● **Work to be completed**
Output the line containing "The width and height of the screenshot is (646, 524)." exactly. Do the same for every line after it through the end of the material, and output nothing else.

Data extract START

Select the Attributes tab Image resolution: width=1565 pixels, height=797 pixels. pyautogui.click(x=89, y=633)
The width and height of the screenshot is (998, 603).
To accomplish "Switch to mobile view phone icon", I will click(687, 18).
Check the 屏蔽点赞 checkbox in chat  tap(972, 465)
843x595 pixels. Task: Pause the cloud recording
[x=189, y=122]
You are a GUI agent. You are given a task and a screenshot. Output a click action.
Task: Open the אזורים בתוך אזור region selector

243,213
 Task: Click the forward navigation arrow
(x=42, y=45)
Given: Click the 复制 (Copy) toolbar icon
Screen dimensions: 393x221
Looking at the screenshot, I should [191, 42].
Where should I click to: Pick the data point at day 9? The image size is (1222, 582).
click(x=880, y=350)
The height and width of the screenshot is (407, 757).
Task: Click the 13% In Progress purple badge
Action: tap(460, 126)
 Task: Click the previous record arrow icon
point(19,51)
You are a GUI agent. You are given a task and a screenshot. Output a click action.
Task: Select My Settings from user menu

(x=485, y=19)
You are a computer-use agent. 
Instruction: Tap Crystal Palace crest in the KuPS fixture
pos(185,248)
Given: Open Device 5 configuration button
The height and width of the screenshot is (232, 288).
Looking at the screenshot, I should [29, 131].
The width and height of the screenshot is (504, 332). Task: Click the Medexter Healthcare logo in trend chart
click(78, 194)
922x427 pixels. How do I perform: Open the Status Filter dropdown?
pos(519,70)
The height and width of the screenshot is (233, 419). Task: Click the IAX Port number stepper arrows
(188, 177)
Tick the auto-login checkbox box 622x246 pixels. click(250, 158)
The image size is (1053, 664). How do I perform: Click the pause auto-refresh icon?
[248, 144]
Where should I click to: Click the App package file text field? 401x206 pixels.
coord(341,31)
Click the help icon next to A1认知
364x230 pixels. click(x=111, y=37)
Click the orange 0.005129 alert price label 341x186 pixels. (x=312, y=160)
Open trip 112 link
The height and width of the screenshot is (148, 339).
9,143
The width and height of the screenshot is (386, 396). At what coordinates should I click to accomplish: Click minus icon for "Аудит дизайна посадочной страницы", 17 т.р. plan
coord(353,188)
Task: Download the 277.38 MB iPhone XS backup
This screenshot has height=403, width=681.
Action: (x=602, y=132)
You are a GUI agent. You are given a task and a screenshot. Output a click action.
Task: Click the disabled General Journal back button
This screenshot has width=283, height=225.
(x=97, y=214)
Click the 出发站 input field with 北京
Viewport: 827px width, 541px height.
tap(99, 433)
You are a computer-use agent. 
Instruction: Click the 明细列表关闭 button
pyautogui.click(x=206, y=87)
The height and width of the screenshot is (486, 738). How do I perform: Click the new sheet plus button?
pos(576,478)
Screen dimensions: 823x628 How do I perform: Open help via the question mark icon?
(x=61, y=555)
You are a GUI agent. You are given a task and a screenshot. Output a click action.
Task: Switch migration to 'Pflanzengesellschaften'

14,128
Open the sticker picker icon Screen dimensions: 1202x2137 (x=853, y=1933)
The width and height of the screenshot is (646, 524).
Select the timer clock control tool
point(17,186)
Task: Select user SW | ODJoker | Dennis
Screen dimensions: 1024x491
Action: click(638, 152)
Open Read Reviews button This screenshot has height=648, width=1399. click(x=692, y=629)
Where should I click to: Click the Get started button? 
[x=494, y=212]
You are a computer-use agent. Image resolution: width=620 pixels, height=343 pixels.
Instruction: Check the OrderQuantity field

Data extract END

● **Written answer**
The width and height of the screenshot is (646, 524).
Select the timer clock control tool
point(17,186)
Task: Select user SW | ODJoker | Dennis
Screen dimensions: 1024x491
Action: click(638, 152)
Open Read Reviews button This screenshot has height=648, width=1399. click(x=692, y=629)
Where should I click to: Click the Get started button? 
[x=494, y=212]
You are a computer-use agent. Image resolution: width=620 pixels, height=343 pixels.
Instruction: Check the OrderQuantity field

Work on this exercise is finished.